Documentation efforts by scholars and diaspora organizations are increasingly urgent. Recording oral histories, ritual practices, family lineages, and the specific forms of Holi observance tied to Afghan geography — before the last first-hand witnesses pass on — is a form of cultural preservation recognized in frameworks such as UNESCO's Convention for the Safeguarding of the Intangible Cultural Heritage. For Hindus globally, recognizing the Afghan chapter of Holi's history is an act of solidarity and a reminder that the festival's geography of meaning extends far beyond the plains of Braj, reaching back to the Vedic rivers of Gandhara itself.
Frequently Asked Questions
When is Holi Celebrations in Afghanistan?
Holi Celebrations in Afghanistan is observed on its traditional tithi in the Hindu lunar calendar; refer to the year's panchang for the exact date in your region.
What is the significance of Holi Celebrations in Afghanistan?

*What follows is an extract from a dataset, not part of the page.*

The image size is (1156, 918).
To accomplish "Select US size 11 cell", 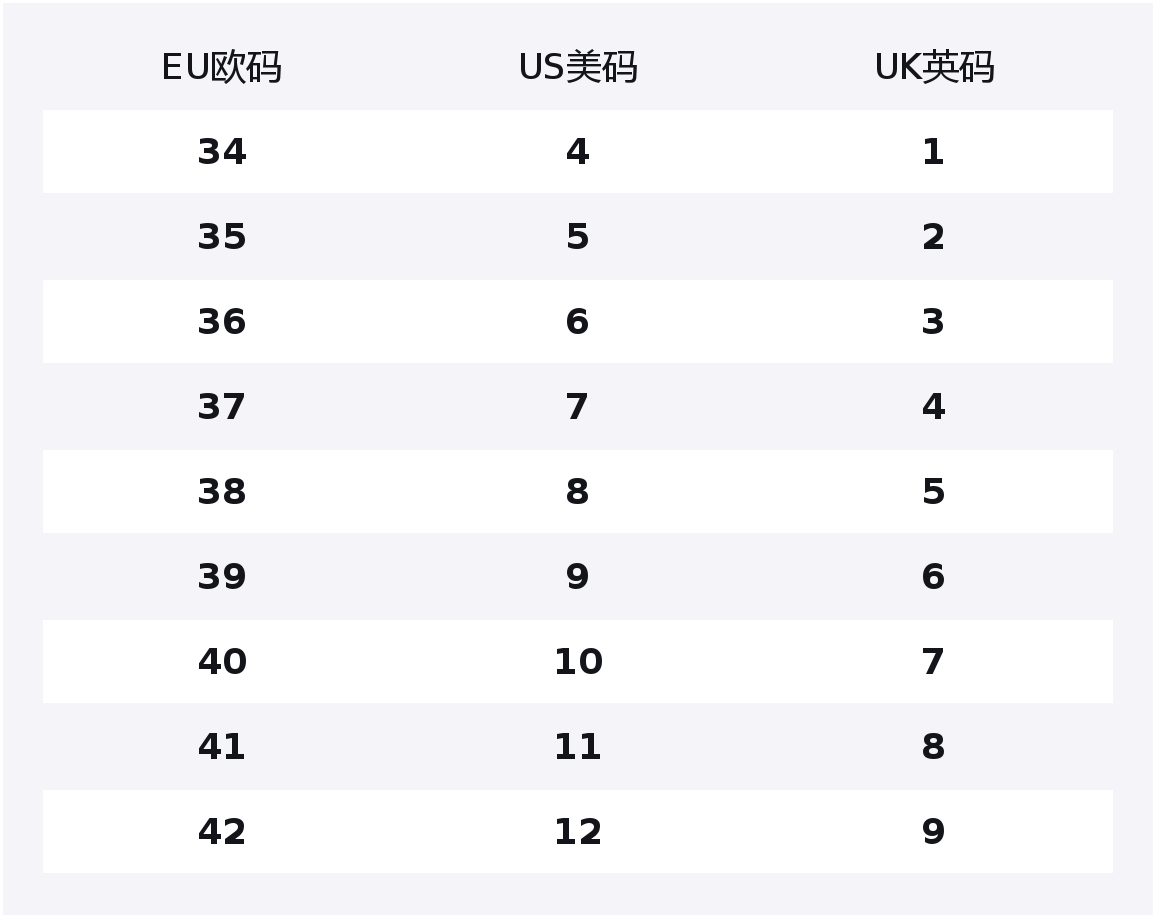I will 578,747.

Holi, the joyous Festival of Colors , celebrates spring, renewal, love, and the victory of good over evil. While vibrant and large-scale in India and even among minorities in neighboring Pakistan, Holi in Afghanistan presents a more subdued and challenging picture due to the country's evolving socio-political landscape and the drastic decline of its Hindu po
How is Holi Celebrations in Afghanistan celebrated?
Devotees observe it with puja, fasting or special offerings, visiting temples, chanting mantras, and gathering with family. Customs vary by region and tradition.
What should devotees do on Holi Celebrations in Afghanistan?
Take a sacred bath, perform the day's puja and charity (dana), observe any prescribed fast, and chant mantras with sincere devotion.